Venezuela is a rich country. They have an endless amount of oil and
gas, and Venezuela’s population was relatively stable, whatever the
regime, whether it was under Chávez or what they call el Punto Fijo.
But with the blockade, the standard of living of these persons
collapsed. They basically totally threw off the equilibrium that the
majority of Venezuelans were accustomed to. Many of them have left,
and now what they want is to make it to the United States. How can one
partially reduce the exodus? Well, lift the blockade against
Venezuela.
AMY GOODMAN: Have you discussed with President Biden lifting the
embargo against Venezuela, and also — you were just in Cuba for the
G77 meeting — lifting the embargo there, the effects that these
embargoes have?
PRESIDENT GUSTAVO PETRO: [translated] The Cuban case is even more
strident, we could say, because Cuba is on two lists: one, the
blockade, or embargo, which dates back so many decades, and the other,
which was it was added to a list of countries that sponsor terrorism.

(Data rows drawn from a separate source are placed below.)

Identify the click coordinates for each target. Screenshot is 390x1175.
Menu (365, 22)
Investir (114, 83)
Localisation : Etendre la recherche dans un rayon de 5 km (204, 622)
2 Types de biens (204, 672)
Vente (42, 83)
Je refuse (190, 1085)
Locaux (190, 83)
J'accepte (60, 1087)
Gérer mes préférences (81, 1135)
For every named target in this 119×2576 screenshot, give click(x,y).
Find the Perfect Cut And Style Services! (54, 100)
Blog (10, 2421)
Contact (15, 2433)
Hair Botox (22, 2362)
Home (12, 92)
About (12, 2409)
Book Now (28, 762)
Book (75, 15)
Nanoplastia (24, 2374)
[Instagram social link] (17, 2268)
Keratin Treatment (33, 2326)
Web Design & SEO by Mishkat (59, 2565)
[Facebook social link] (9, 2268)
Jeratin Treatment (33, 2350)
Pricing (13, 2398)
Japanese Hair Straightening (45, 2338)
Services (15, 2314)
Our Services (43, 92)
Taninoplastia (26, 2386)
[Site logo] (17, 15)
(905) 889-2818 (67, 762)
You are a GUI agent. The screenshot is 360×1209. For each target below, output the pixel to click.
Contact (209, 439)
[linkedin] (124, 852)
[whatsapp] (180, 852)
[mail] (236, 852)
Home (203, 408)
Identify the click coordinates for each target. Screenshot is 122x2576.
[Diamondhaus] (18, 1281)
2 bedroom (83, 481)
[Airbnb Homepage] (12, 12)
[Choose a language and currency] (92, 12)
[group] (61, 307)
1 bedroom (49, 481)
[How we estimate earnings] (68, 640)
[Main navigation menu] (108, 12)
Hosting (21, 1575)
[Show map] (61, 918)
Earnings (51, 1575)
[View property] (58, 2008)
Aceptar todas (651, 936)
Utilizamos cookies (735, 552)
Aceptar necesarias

And the second list imposes even more radical measures, such as, for
example, that they’re not able to buy medicine abroad, medicines
which are necessary for health inside the country. It’s a real
crime. It kills people who are ill.
That list, which was put together by the United States — or, in the
face of that list, the president of Colombia, who was an enemy of
peace in Colombia, used it, insisting that the Trump administration
should put Cuba back on that list, succeeded in doing so. And the
excuse was that Cuba was the scenario of peace talks between
the ELN guerrillas and the Colombian government. It was the
Colombian government under President Santos that asked Cuba to provide
its territory, and Cuba did so in good faith. And then, when Duque
came in as president, and he was not happy with that peace process and
shut it down, he asked Cuba to turn over as prisoners the ELN,
National Liberation Army, peace negotiators. So this was a real
betrayal. The two states had already signed an agreement saying that
couldn’t happen, because that was to guarantee peace talks. And
given Cuba’s unwillingness to turn over these persons, who today are
negotiating peace with me and who are about to reach a situation where
that war would be put to an end, taking advantage of that, Duque asked
Trump to put Cuba on the terrorist list.
And I’m surprised that Biden has continued with that. I discussed
that topic with him. I discussed the Venezuelan question with him,
seeking for there to be a progressive unblocking or removal of the
blockade, at the same time as certain credible guarantees would be
given for free and fair elections in Venezuela. It’s a very long
process. It’s very slow. What one finds is increasing poverty in
Venezuela. And I’ve spoken with Cuba and with the United States
about the need to at least remove Cuba from the list of countries that
help terrorism, because Cuba is helping us to make peace. It’s just
the opposite of what that list is all about. Nonetheless, we have also
seen in the U.S. government a great sluggishness. And at the end of
the day, it makes the Biden administration look like the Trump
administration.
And it is leaving certain scars with Latin America that I think we
need to have heal. We need to overcome them, because at the end of the
day, both those in the North, the English speakers in the North, and
the Latinos in the South and the Afro-descendant peoples throughout
the Americas and the Indigenous peoples throughout the Americas, we
all need to understand one another, because we have common problems.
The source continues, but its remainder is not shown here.